▶ AIM OF THE EXERCISE
Below are entries; output exactly the lines from the one with "Click the Back arrow toolbar icon" to the one with "Task: Click the Home icon in the sidebar", both included, and nothing else.

▶ DATA FOR THIS TASK
+ + + +

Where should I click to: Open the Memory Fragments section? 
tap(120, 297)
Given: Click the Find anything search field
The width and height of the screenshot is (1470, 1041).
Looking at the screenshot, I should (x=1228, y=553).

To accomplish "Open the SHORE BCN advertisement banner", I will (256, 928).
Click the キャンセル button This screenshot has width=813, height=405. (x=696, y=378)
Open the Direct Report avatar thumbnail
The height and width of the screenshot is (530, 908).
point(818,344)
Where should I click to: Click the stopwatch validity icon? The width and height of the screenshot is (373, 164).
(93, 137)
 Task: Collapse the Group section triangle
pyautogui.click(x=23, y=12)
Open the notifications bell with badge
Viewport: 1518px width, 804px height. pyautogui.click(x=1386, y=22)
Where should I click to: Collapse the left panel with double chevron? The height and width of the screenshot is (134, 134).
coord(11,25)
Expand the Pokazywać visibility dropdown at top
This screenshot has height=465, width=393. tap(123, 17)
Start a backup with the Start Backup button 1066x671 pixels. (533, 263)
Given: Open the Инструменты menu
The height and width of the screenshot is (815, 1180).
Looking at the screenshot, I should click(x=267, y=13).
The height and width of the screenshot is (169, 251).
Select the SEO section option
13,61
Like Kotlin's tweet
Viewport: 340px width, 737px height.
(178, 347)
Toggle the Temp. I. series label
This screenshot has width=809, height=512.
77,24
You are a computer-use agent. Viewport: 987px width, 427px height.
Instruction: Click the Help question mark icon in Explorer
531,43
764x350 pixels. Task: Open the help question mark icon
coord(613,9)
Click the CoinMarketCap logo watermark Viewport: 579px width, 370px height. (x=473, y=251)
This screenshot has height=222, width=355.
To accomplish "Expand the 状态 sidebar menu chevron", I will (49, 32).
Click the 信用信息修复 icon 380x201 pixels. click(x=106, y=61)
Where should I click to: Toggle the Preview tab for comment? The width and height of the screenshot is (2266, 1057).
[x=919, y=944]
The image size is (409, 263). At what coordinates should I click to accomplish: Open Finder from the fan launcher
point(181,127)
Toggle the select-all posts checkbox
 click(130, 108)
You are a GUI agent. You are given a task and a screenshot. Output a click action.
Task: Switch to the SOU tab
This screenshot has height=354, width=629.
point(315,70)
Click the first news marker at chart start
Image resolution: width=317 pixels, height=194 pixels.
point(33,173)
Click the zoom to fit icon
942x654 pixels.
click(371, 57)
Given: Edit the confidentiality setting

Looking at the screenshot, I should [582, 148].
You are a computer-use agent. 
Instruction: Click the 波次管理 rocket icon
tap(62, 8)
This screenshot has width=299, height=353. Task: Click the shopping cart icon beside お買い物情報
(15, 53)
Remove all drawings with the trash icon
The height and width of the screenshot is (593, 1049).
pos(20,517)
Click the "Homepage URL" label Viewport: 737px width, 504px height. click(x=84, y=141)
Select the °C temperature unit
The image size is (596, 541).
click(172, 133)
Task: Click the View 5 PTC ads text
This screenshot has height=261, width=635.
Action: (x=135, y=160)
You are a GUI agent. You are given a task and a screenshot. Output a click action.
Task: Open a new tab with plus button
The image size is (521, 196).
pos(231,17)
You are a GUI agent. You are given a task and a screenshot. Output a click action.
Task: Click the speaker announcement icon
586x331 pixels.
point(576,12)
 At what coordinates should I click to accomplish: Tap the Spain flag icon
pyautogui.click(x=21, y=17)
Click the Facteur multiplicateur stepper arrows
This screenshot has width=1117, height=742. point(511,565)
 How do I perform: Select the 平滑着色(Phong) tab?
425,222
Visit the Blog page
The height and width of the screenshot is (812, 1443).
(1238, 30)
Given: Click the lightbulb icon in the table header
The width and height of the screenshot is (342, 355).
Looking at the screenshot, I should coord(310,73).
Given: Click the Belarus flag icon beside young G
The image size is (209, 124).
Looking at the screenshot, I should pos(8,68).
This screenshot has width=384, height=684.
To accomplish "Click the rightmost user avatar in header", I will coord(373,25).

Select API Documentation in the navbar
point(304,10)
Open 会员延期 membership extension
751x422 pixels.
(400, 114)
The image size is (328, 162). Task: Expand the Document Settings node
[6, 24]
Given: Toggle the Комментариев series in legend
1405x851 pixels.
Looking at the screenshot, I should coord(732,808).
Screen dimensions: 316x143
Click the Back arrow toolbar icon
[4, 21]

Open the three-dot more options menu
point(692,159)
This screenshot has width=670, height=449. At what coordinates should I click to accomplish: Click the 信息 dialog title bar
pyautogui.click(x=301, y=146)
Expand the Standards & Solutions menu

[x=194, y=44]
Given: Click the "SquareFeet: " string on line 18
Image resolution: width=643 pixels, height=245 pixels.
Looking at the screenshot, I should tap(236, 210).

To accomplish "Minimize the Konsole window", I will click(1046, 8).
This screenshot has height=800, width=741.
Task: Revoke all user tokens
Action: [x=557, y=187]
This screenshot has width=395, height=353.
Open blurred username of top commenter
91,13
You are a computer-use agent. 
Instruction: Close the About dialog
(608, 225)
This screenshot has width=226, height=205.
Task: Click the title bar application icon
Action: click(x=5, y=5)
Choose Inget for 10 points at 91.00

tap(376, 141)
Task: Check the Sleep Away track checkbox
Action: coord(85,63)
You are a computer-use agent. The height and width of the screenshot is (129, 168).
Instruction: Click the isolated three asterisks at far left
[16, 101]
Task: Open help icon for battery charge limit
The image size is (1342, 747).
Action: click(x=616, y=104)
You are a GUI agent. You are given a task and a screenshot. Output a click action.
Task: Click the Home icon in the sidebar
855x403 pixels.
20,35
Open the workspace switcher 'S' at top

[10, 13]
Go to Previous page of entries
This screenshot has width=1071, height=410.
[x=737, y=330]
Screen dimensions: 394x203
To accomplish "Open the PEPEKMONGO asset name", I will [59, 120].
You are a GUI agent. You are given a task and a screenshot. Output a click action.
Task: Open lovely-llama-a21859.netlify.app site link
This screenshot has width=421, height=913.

+ + + +

▶ TASK SOLUTION
Click the Back arrow toolbar icon
[4, 21]

Open the three-dot more options menu
point(692,159)
This screenshot has width=670, height=449. At what coordinates should I click to accomplish: Click the 信息 dialog title bar
pyautogui.click(x=301, y=146)
Expand the Standards & Solutions menu

[x=194, y=44]
Given: Click the "SquareFeet: " string on line 18
Image resolution: width=643 pixels, height=245 pixels.
Looking at the screenshot, I should tap(236, 210).

To accomplish "Minimize the Konsole window", I will click(1046, 8).
This screenshot has height=800, width=741.
Task: Revoke all user tokens
Action: [x=557, y=187]
This screenshot has width=395, height=353.
Open blurred username of top commenter
91,13
You are a computer-use agent. 
Instruction: Close the About dialog
(608, 225)
This screenshot has width=226, height=205.
Task: Click the title bar application icon
Action: click(x=5, y=5)
Choose Inget for 10 points at 91.00

tap(376, 141)
Task: Check the Sleep Away track checkbox
Action: coord(85,63)
You are a computer-use agent. The height and width of the screenshot is (129, 168).
Instruction: Click the isolated three asterisks at far left
[16, 101]
Task: Open help icon for battery charge limit
The image size is (1342, 747).
Action: click(x=616, y=104)
You are a GUI agent. You are given a task and a screenshot. Output a click action.
Task: Click the Home icon in the sidebar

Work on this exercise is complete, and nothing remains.